Increasing contract lengths so patients and hospitals have more certainty is a good option for reducing outsourcing costs and improving the consistency of care, Whitney agrees. “Making a difference requires consistency in planning, relationships, and contractual arrangements,” he says. “If [public hospitals] were to plan and provide for greater longevity in use of the private sector then we could build that capacity – at no capital cost to the public system.”
Hospitals also say that longer-term outsourcing commitments help plan patient care and reduce some of the burdens of high demand. Data from MidCentral DHB, centred in Palmerston North, show that spend on outsourcing has increased over the past five years. But this means better outcomes for patients and staff, says Lyn Horgan, the DHB’s CEO. Palmerston North-based health services have just signed a long term contract with private Crest Hospital to use one of its operating theatres. “By having access to an extra theatre, we can book additional surgeries with members of our team working in the offsite theatre while our onsite theatres are in use. For patients, this means we can help more of them to get the operations they need in a given day.”
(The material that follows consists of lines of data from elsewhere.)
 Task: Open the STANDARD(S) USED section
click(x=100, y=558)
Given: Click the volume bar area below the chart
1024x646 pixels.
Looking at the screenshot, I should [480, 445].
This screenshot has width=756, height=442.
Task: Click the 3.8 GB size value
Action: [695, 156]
The establishment of Te Whatu Ora as a nationwide health provider is also an opportunity for price negotiations across Aotearoa to be consistent when outsourcing, says Cumming. “The advantage of a streamlined national organisation with the same thresholds [for planned care] is that they will have more bargaining power dealing with the private sector than an individual DHB,” she says. Te Whatu Ora’s Pallister-Coward says that while the organisation is using existing DHB contracts for now, national contracts with private providers will be implemented in the future.
The current system of outsourcing works within a health sector under pressure. Private hospitals get a reliable source of income and the opportunity to use their expensive facilities and staff as much as possible. Patients, at least those who qualify for treatment, ideally receive care quicker than they would within the limited resources of the public system. Specialists get to work in the public and private system. None of the individuals operating in this system necessarily need to think about the challenges of long-term capacity planning in the public and private sector for the challenges of health inflation and an ageing population.
But Te Whatu Ora does – because taxpayers, young and old, pay for outsourcing, as well as the billions of dollars spent in the rest of the health sector bearing the load of many individual and structural crises. The Planned Care Taskforce, announced by Andrew Little in May, released its first report in September, examining a range of issues which create long wait times for planned surgery. One of its recommendations was for the public health system to increase its use of the private sector.